Para ahli sejarah dan ulama nasab serta ahli hadis bersepakat bahwa Imam
al-Syafi`i berasal dari keturunan Arab murni. Imam al-Bukhari dan Imam
Muslim telah memberi kesaksian mereka akan kevalidan nasabnya tersebut
dan ketersambungannya dengan nasab Nabi, kemudian mereka membantah
pendapat-pendapat sekelompok orang dari kalangan madzhab Maliki dan
madzhab Hanafi yang menyatakan bahwa Imam al-Syafi`i bukanlah asli
keturunan Quraysy secara nasab, tetapi hanya keturunan secara wala’
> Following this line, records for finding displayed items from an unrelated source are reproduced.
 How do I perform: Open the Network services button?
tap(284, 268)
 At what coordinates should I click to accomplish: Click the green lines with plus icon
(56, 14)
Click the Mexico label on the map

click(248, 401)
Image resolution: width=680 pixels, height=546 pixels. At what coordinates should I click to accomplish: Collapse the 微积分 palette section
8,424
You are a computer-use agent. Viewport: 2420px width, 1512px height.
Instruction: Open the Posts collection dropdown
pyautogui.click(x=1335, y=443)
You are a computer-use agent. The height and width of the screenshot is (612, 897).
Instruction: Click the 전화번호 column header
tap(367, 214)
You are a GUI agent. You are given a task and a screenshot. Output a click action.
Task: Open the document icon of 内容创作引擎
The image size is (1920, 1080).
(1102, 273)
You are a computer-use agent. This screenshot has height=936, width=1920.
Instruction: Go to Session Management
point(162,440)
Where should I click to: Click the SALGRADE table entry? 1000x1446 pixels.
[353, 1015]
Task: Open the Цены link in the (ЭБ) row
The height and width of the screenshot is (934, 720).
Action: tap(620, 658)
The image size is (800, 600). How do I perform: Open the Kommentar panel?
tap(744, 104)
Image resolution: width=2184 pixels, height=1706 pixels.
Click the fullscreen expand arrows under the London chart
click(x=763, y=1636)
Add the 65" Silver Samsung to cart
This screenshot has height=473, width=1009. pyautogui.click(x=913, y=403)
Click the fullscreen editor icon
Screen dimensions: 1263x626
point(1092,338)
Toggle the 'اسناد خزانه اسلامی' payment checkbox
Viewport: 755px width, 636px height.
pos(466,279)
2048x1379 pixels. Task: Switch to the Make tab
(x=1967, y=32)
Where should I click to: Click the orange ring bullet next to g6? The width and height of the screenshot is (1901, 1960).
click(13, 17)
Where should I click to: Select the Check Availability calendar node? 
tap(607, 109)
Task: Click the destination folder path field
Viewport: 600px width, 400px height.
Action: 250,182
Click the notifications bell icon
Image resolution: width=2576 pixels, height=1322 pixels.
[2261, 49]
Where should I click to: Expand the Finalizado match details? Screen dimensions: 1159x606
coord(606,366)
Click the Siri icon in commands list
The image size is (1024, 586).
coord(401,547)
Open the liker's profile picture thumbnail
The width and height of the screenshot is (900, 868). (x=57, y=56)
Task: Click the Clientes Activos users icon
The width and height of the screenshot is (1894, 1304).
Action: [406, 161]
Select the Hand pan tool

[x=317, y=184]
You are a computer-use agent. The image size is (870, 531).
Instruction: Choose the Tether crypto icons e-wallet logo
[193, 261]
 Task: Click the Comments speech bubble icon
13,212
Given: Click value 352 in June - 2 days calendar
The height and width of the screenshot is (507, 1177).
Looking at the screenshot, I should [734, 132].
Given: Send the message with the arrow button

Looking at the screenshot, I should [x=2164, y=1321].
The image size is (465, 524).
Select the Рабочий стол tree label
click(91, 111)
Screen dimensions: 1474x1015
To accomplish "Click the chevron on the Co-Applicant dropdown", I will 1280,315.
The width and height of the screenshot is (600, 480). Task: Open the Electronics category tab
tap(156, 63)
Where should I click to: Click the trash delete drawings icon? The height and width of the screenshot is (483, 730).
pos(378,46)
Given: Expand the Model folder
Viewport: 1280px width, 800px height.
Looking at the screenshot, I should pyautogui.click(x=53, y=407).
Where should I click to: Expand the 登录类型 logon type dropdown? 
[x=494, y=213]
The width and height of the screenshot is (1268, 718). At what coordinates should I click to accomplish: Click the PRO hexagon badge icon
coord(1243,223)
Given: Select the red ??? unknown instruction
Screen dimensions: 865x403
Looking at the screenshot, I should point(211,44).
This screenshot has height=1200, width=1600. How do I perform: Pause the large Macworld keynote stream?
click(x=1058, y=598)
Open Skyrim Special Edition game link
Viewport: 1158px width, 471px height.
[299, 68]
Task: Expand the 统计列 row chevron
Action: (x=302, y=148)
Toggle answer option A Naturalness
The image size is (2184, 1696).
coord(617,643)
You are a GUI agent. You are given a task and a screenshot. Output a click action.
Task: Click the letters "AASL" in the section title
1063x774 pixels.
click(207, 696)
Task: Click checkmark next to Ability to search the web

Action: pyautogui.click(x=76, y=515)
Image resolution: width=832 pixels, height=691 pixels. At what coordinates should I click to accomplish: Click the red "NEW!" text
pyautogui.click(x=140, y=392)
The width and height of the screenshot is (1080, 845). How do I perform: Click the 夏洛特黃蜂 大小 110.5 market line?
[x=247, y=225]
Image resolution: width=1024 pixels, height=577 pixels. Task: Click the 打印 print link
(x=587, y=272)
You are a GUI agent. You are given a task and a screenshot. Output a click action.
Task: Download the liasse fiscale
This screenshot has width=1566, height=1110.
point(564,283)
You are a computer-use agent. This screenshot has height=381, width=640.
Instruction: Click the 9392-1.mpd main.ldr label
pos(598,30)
saja. Adapun ibu al-Syafi`i , terdapat perbedaan pendapat tentang jati
dirinya. Beberapa pendapat mengatakan dia masih keturunan al-Hasan bin
‘Ali bin Abu Thalib, sedangkan yang lain menyebutkan seorang wanita dari
kabilah Azadiyah yang memiliki nama Ummu Habibah. Imam an-Nawawi
menegaskan bahwa ibu Imam Syafi’i adalah seorang wanita yang tekun
beribadah dan memiliki kecerdasan yang tinggi. Dia seorang yang faqih
dalam urusan agama dan memiliki kemampuan melakukan istinbath.
Waktu dan Tempat Kelahirannya
al-Syafi`i dilahirkan pada tahun 150. Pada tahun itu pula, Abu Hanifah
wafat sehingga dikomentari oleh al-Hakim sebagai isyarat bahwa
al-Syafi`i adalah pengganti Abu Hanifah dalam bidang yang ditekuninya.
Tentang tempat kelahirannya, banyak riwayat yang menyebutkan beberapa
tempat yang berbeda. Akan tetapi, yang termasyhur dan disepakati oleh
ahli sejarah adalah kota Ghazzah (Sebuah kota yang terletak di
perbatasan wilayah Syam ke arah Mesir). Tepatnya di sebelah Selatan
Palestina. Jaraknya dengan kota Asqalan sekitar dua farsakh). Tempat
lain yang disebut-sebut adalah kota Asqalan dan Yaman.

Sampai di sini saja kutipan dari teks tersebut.